__Task requirements__: Output the opening lines of the records exactly. End with the line that contains "Task: Open more".

__Available records__:
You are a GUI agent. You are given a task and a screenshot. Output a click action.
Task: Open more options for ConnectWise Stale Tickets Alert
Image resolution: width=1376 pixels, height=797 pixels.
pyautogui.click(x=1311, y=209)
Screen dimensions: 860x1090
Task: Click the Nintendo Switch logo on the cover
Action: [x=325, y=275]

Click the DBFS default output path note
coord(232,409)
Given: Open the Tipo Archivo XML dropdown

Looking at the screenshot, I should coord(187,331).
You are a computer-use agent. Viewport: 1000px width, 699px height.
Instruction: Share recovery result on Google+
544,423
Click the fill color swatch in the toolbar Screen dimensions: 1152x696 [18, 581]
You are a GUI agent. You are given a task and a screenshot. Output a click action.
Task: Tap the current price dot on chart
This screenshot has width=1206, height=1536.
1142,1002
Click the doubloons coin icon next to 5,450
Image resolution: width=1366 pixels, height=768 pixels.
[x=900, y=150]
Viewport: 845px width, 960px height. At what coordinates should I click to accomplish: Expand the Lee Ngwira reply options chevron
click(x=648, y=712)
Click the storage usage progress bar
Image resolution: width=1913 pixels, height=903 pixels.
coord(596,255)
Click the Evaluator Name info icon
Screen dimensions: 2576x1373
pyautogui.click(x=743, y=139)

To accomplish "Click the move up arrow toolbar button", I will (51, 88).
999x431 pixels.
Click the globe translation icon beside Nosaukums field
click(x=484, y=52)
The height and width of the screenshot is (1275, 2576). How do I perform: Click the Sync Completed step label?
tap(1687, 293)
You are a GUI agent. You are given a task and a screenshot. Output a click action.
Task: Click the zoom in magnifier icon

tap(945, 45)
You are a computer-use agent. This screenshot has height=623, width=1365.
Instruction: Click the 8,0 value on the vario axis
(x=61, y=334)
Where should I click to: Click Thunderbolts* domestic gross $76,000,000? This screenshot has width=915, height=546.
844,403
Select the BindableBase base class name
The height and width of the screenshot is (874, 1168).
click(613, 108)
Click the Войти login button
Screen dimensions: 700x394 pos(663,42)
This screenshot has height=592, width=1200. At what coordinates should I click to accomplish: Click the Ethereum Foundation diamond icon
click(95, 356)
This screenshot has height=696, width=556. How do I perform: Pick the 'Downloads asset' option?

__Written response__:
You are a GUI agent. You are given a task and a screenshot. Output a click action.
Task: Open more options for ConnectWise Stale Tickets Alert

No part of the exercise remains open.